The task
From the first line to the last, transcribe the data exactly and skip the pictures.

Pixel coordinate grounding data
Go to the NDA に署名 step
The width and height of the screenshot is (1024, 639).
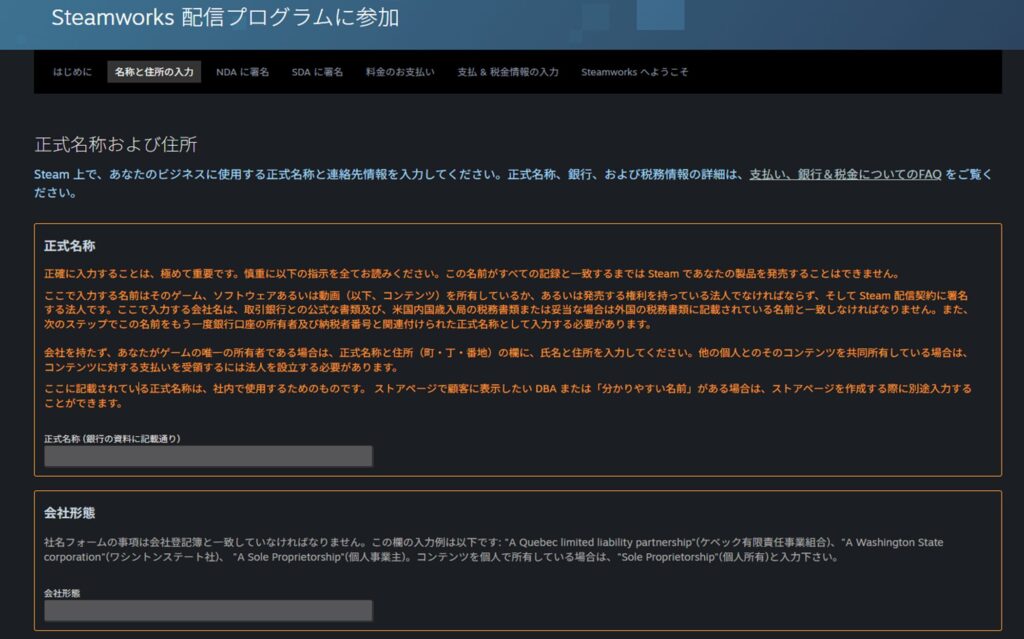tap(242, 72)
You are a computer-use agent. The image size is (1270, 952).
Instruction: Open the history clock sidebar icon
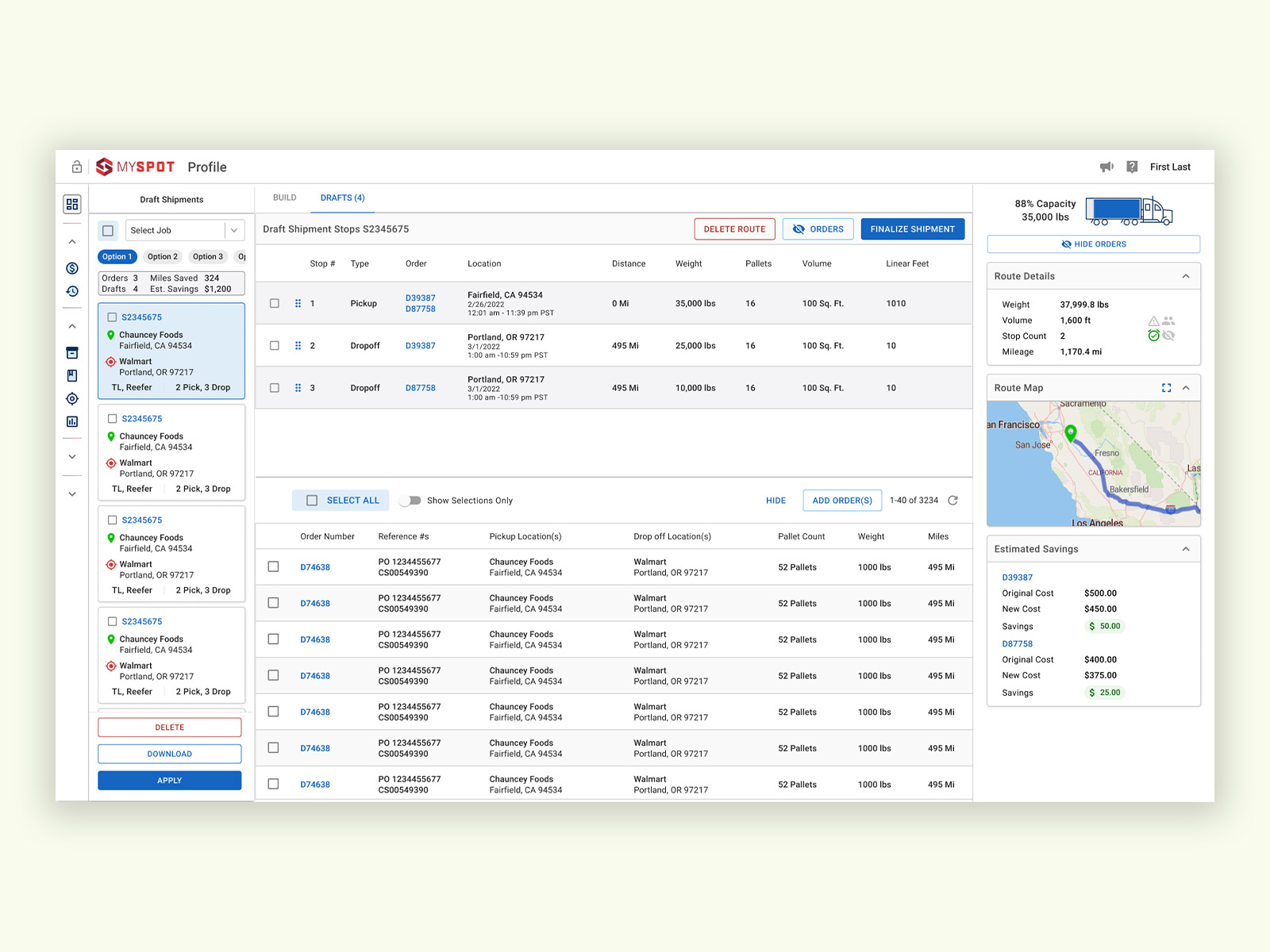click(x=72, y=291)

Solution to this problem
Go to the NDA に署名 step
The width and height of the screenshot is (1024, 639).
tap(242, 72)
You are a computer-use agent. The image size is (1270, 952).
Instruction: Open the history clock sidebar icon
click(x=72, y=291)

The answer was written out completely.